Quotas dans les entreprises
Recourir à des entreprises régionales ou internationales pour travailler au Liban n’est pas plus aisé. Premier réflexe des Palestiniens : jouer sur la “fibre nationale” d’entreprises “palestiniennes” au Liban. Lors de la création d’Israël, des entreprises palestiniennes ont rapatrié leur siège à Beyrouth, contribuant à l’essor des bureaux d’ingénieurs et de comptabilité. « Même les plus qualifiés des ingénieurs palestiniens sont pénalisés par leur identité palestinienne. Dans ces entreprises, il existe aussi des discriminations, en particulier des salaires moins bons et de moindres avantages. » Dans les entreprises internationales, Sari Hanafi note l’existence de “quotas” limitant le recrutement d’étrangers. « Les Palestiniens employés au Liban dans des postes de hautes responsabilités le sont sous couvert d’une autre “nationalité”. Il est de fait possible d’employer un Palestinien avec un passeport américain mais pas un Palestinien du Liban », déplore le sociologue.
En guise de conclusion, les chercheurs rappellent que ces restrictions contribuent à la paupérisation des Palestiniens.
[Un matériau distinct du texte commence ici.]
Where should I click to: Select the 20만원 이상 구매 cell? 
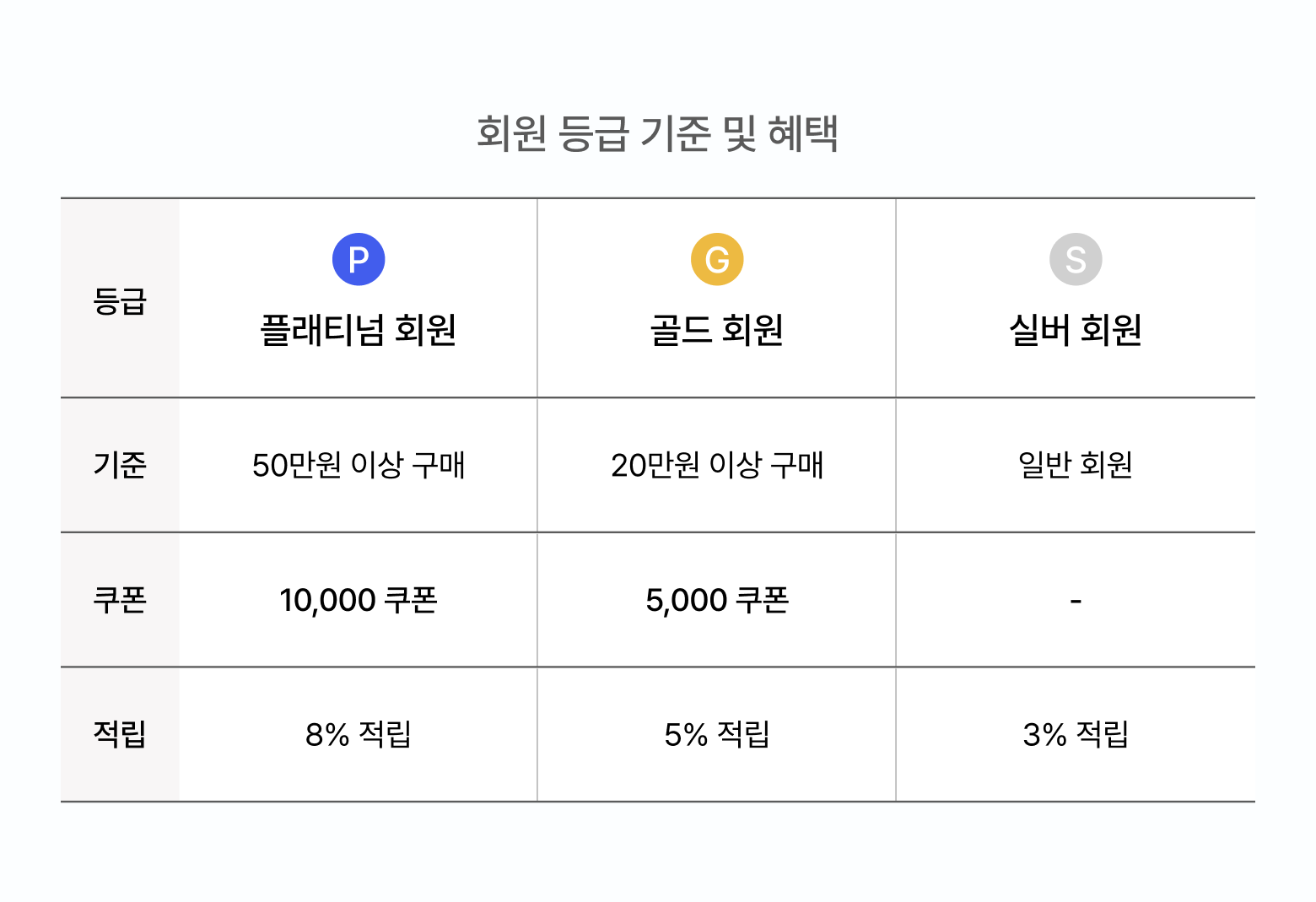tap(717, 465)
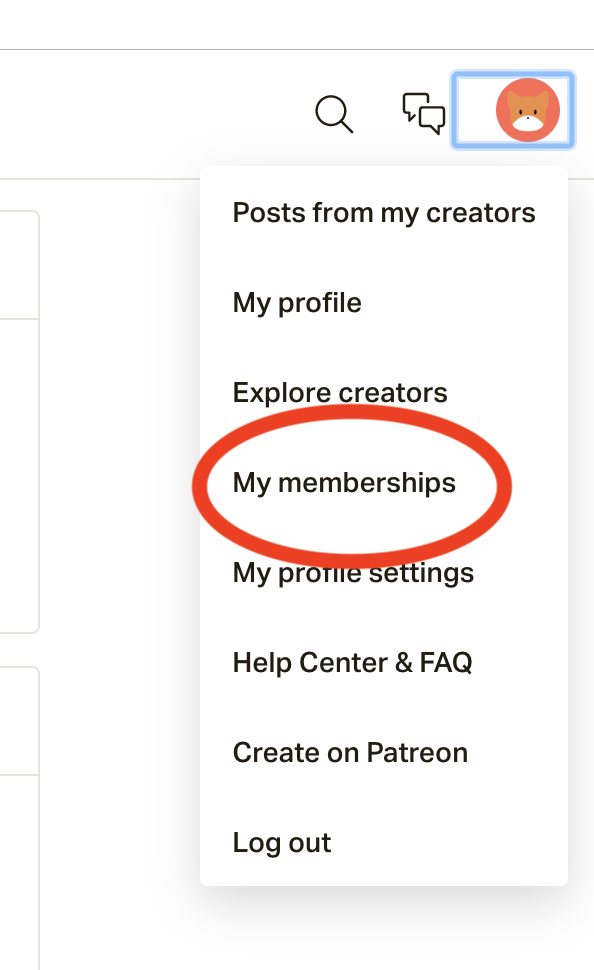View the feed of posts from creators

point(384,213)
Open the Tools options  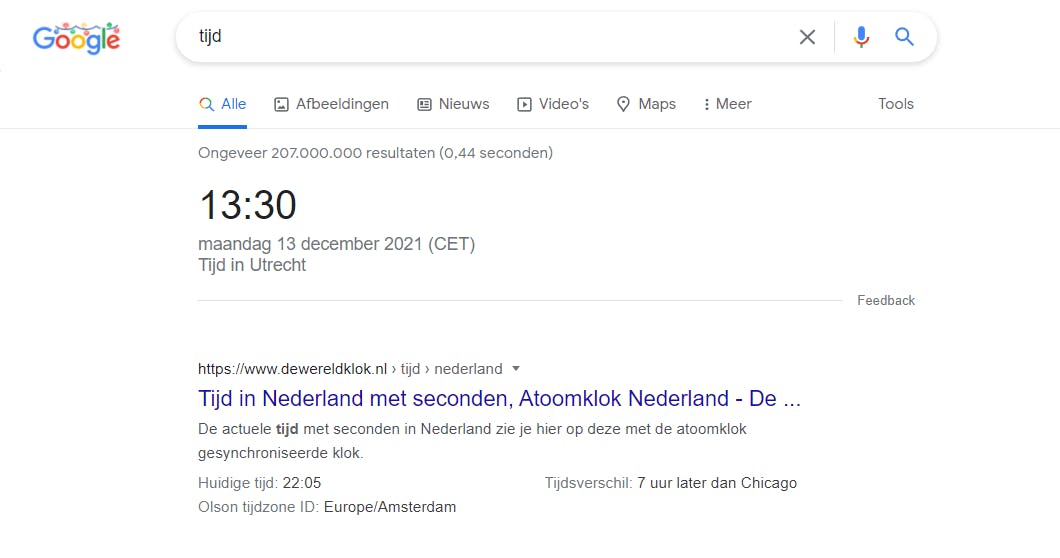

Selon l’Office de secours et de travaux des Nations unies pour les réfugiés de Palestine (UNRWA), c’est au Liban que le pourcentage de réfugiés palestiniens vivant dans une extrême pauvreté est le plus élevé. Surtout, ces limitations légales n’ont pas permis la non-implantation des Palestiniens. Elles ont, en revanche, généré la naissance d’un lumpenprolétariat à demeure. « Une majorité des Palestiniens qui travaillent hors des camps (par opposition à ceux employés dans les camps, par l’UNRWA notamment, qui bénéficient de relatives bonnes conditions) sont exploités par leurs employeurs. »
Méthodologie
• Une centaine d’entretiens qualitatifs avec des salariés palestiniens ainsi des dirigeants d’associations professionnelles au Liban. Toutes les personnes interrogées travaillent : 3,5 % comme comptables, 12 % infirmiers, 9,5 % avocats, 8 % des médecins, 7 % des pharmaciens, 5 % dentistes.
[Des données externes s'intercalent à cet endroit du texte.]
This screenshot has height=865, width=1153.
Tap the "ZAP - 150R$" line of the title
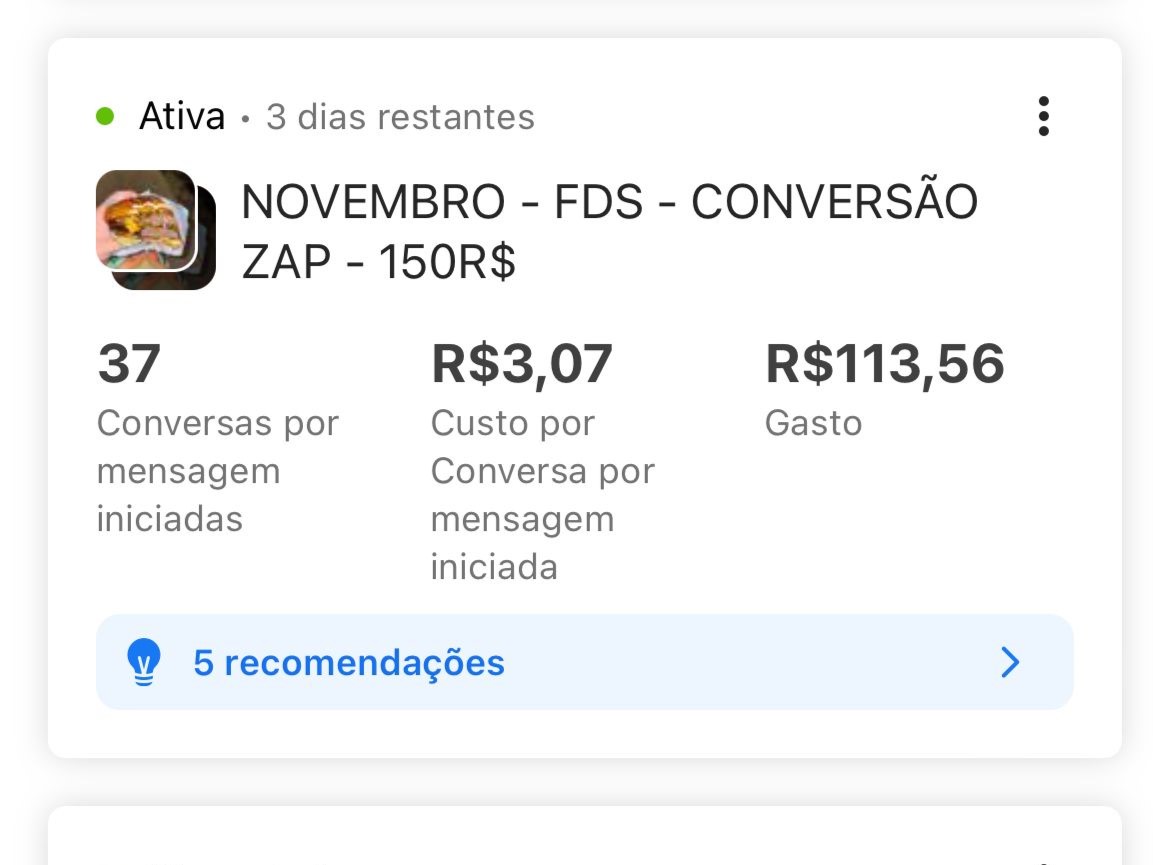pos(378,262)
• 2 700 entretiens quantitatifs dans les foyers des camps de réfugiés du Liban.
• Toutes les régions ont été ciblées : 42 % de Beyrouth, 30 % du Nord, 5 % de la Békaa, 23 % du Sud.
• La moitié des personnes interrogées habite les camps. L’autre moitié à proximité ou dans les villes. 38 % ont moins de 35 ans. Chiffres-clés
• 400 000 réfugiés palestiniens sont enregistrés par les services de l’UNRWA.
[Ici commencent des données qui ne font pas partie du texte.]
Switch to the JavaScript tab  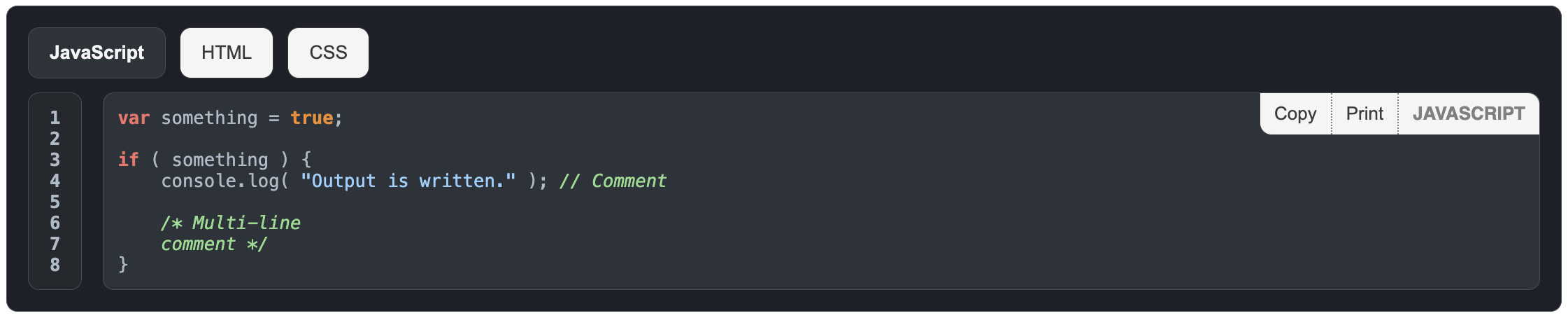pyautogui.click(x=97, y=53)
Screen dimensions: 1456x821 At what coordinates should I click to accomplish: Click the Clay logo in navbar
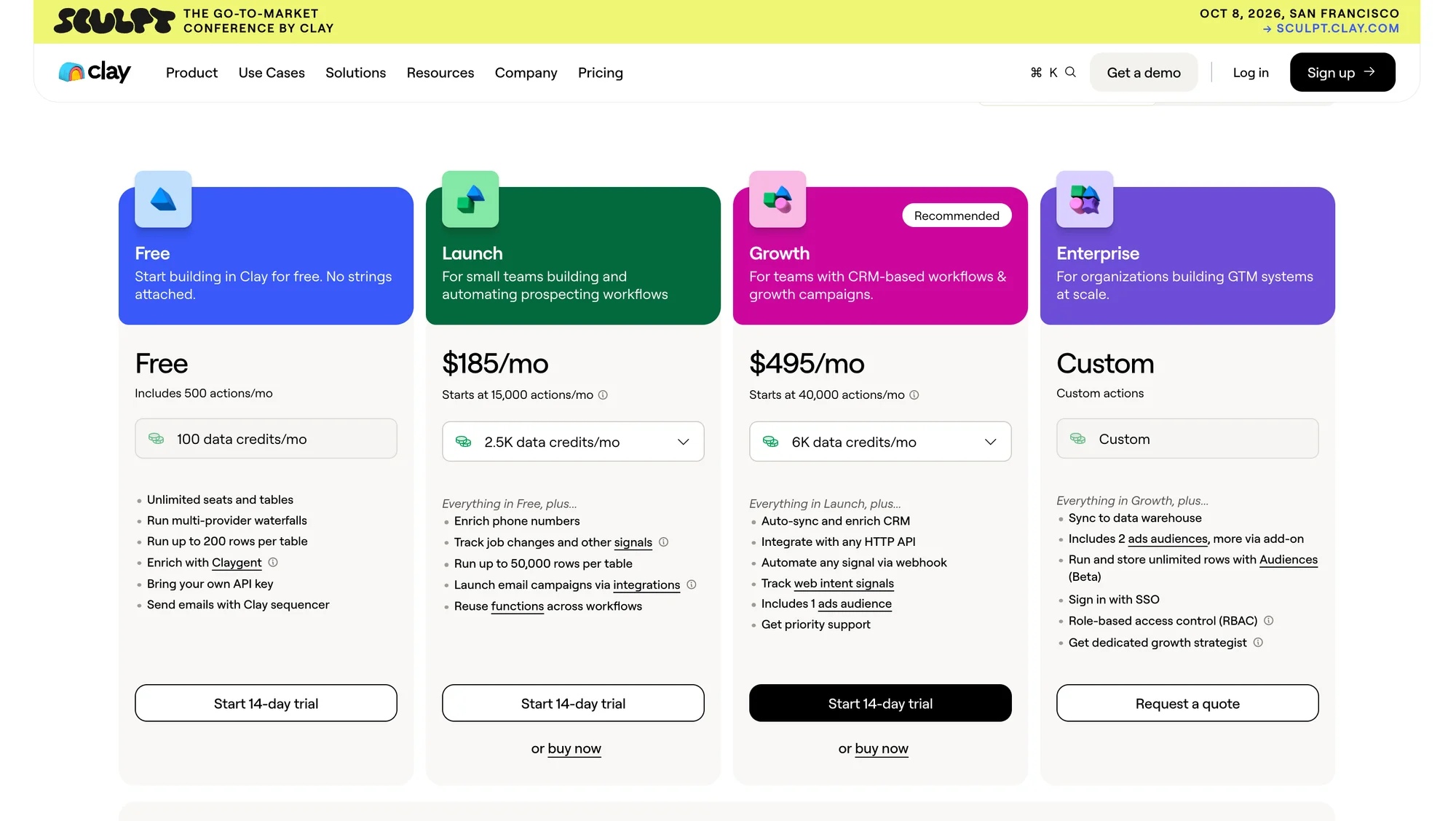coord(95,72)
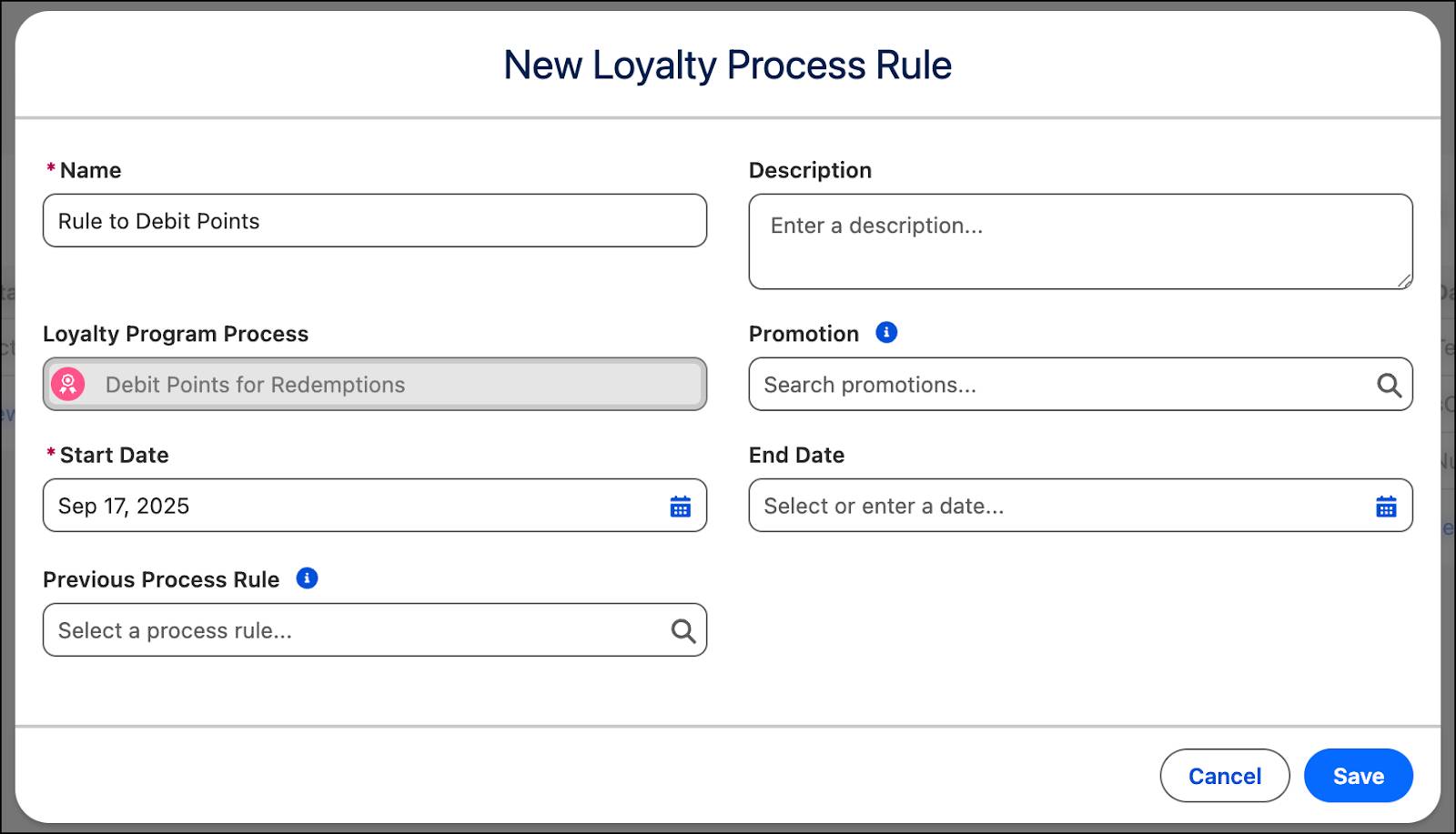Click the End Date field label

click(796, 455)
• Les deux tiers des réfugiés vivent dans les camps.
• 200 000 à 250 000 résident effectivement au Liban. Les autres ont immigré vers l’Europe ou le Golfe, selon une étude de Jon Pederson sur l’évolution de la population palestinienne au Liban (2003).
• 25 000 réfugiés ont été naturalisés, majoritairement des chrétiens, en 1994 dans la vague de naturalisations qui a concerné aussi des populations musulmanes, Kurdes et Syriens notamment.